According to the results on Cora dataset (Table 4) DeepWalk and Node2Vec show similar performance with DeepWalk being slightly better when the percentage of labeled nodes is larger than 5%. HOPE shows inferior results (near to random) for node classification task. When comparing the results with text embedding techniques (Table 1), one can note that DeepWalk and Node2Vec outperform all the other algorithms at a significant margin. Moreover, the tendency holds for different values of labeled nodes. It generally means that the Cora graph structure has a higher correlation with the target.

Table 4:
Network methods for node classification (micro-F1, metric lies between (0,1) and higher value means better results).
% Labels 5% 10% 30% 50%
CORA
DeepWalk 0.72 ± 0.01 0.77 ± 0.00 0.81 ± 0.00 0.82 ± 0.01
Node2Vec 0.74 ± 0.01 0.76 ± 0.01 0.80 ± 0.00 0.81 ± 0.01
HOPE 0.29 ± 0.00 0.30 ± 0.00 0.30 ± 0.00 0.31 ± 0.00
CITESEER
DeepWalk 0.63 ± 0.00 0.65 ± 0.01 0.67 ± 0.00 0.68 ± 0.00
Node2Vec 0.63 ± 0.01 0.65 ± 0.00 0.67 ± 0.00 0.68 ± 0.00
HOPE 0.12 ± 0.00 0.13 ± 0.00 0.17 ± 0.00 0.20 ± 0.00
DBLP
DeepWalk 0.52 ± 0.00 0.53 ± 0.00 0.53 ± 0.00 0.53 ± 0.00
Node2Vec 0.52 ± 0.00 0.53 ± 0.00 0.53 ± 0.00 0.53 ± 0.00
HOPE 0.29 ± 0.01 0.30 ± 0.01 0.31 ± 0.00 0.31 ± 0.00
DOI: 10.7717/peerj-cs.526/table-4

Note:

The best values with respect to confidence intervals are highlighted in bold.

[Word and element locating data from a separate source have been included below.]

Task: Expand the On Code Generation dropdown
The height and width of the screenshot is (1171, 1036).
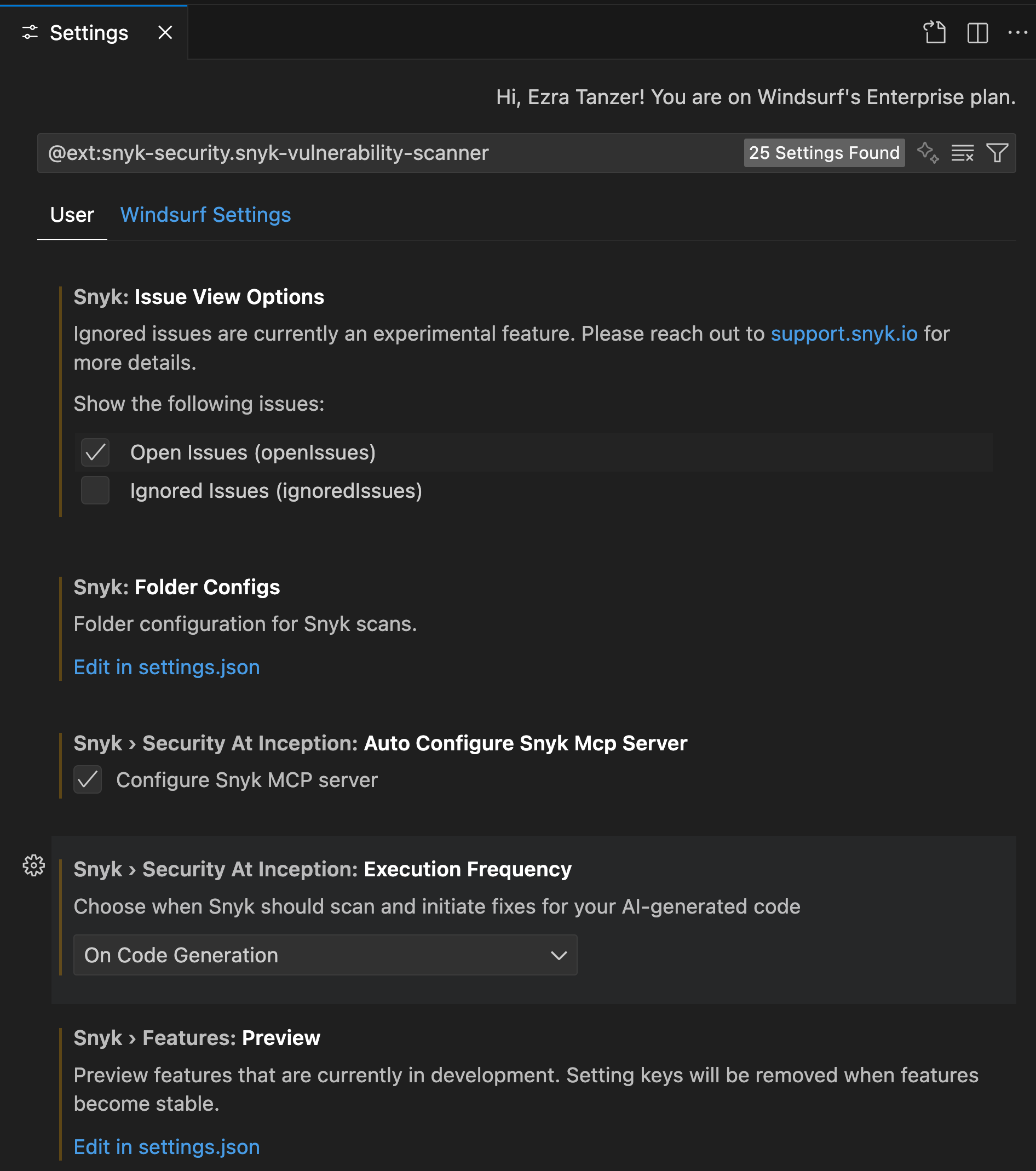Action: (325, 955)

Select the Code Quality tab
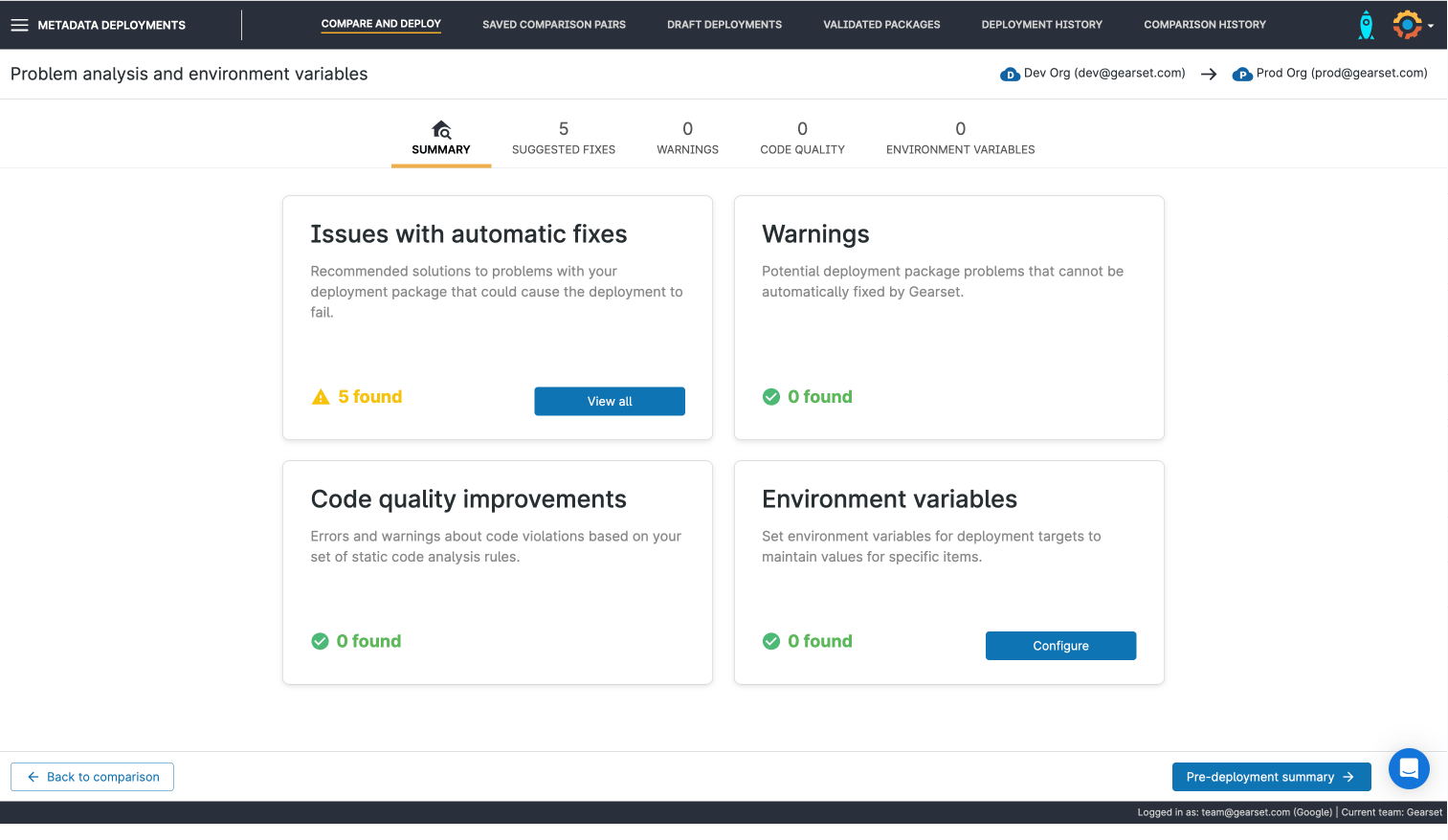click(802, 138)
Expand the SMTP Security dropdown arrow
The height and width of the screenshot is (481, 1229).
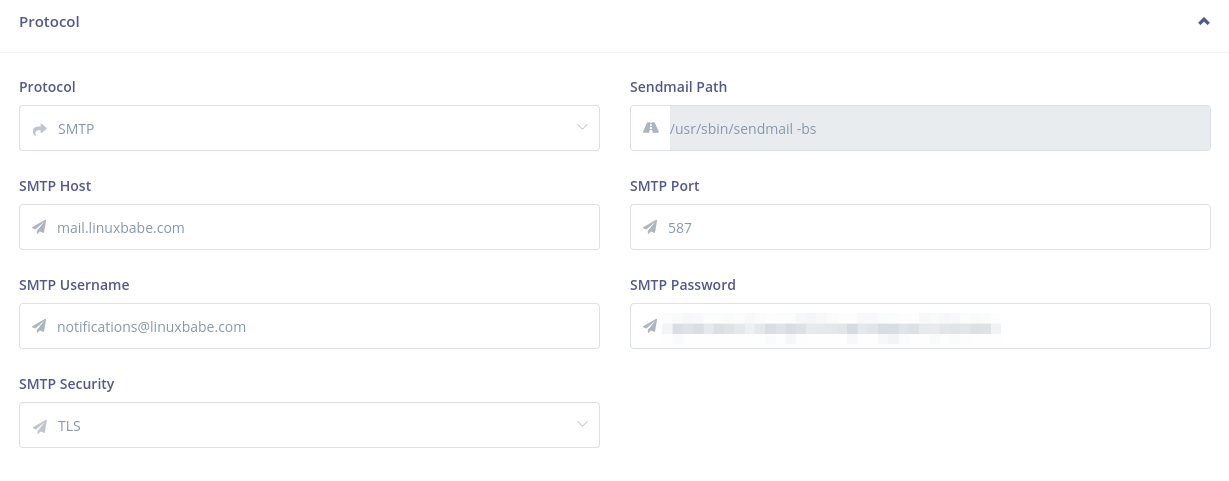pos(582,425)
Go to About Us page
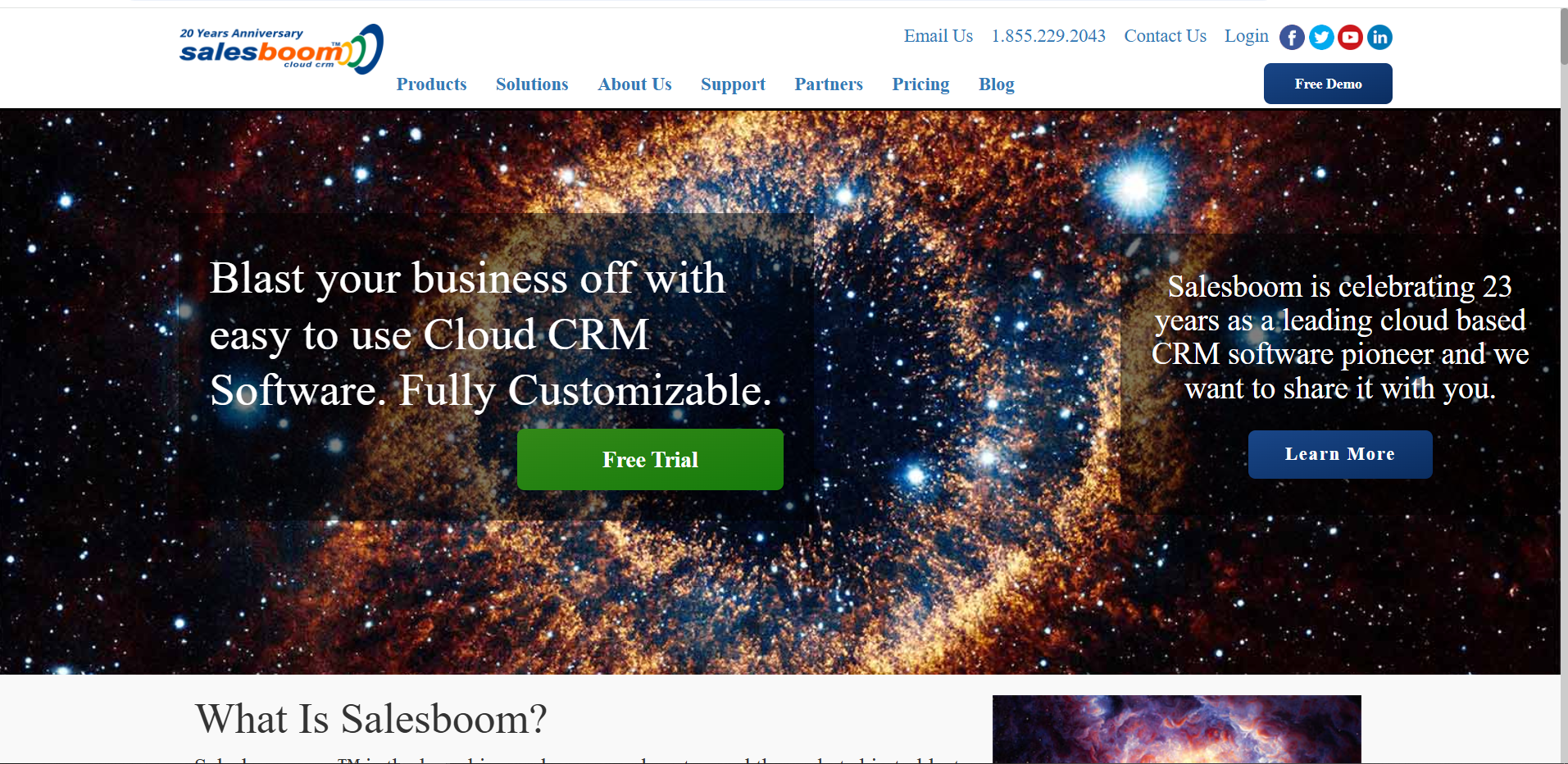This screenshot has height=764, width=1568. point(634,84)
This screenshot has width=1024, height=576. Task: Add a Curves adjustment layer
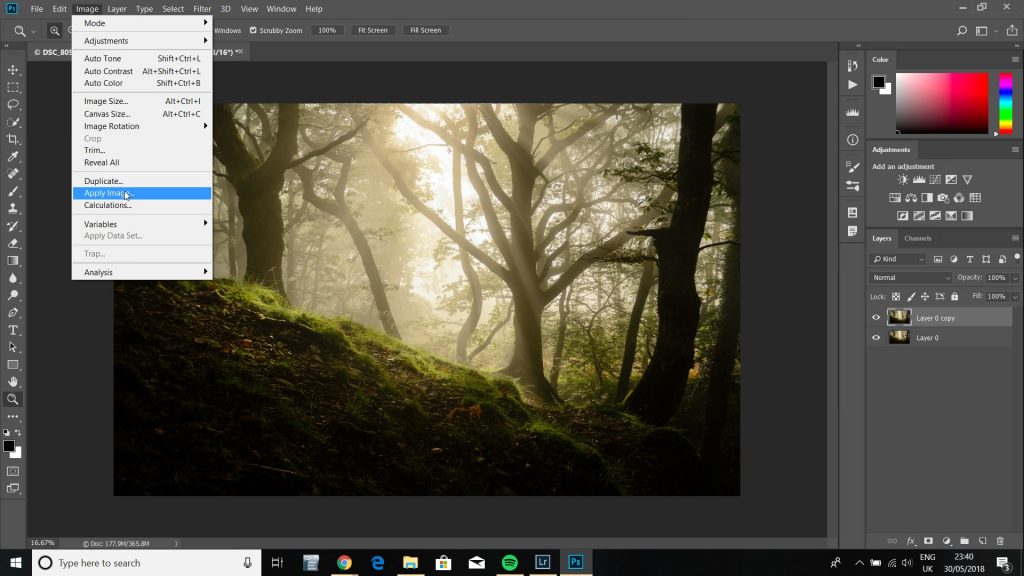coord(933,180)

For Citeseer-M10 dataset (Table 4), DeepWalk and Node2Vec show identical performance for all labeled nodes’ values, whereas HOPE again performs quite poorly. Interestingly, in contrast with Cora, here, one can see that text embedding techniques outperform network embeddings.

Table 4 shows the results for network embedding methods on DBLP dataset. Similar to the Citeseer-M10 dataset, we can see that DeepWalk and Node2Vec perform equally. Also, one can see that text embedding techniques severely outperform network embeddings on this dataset.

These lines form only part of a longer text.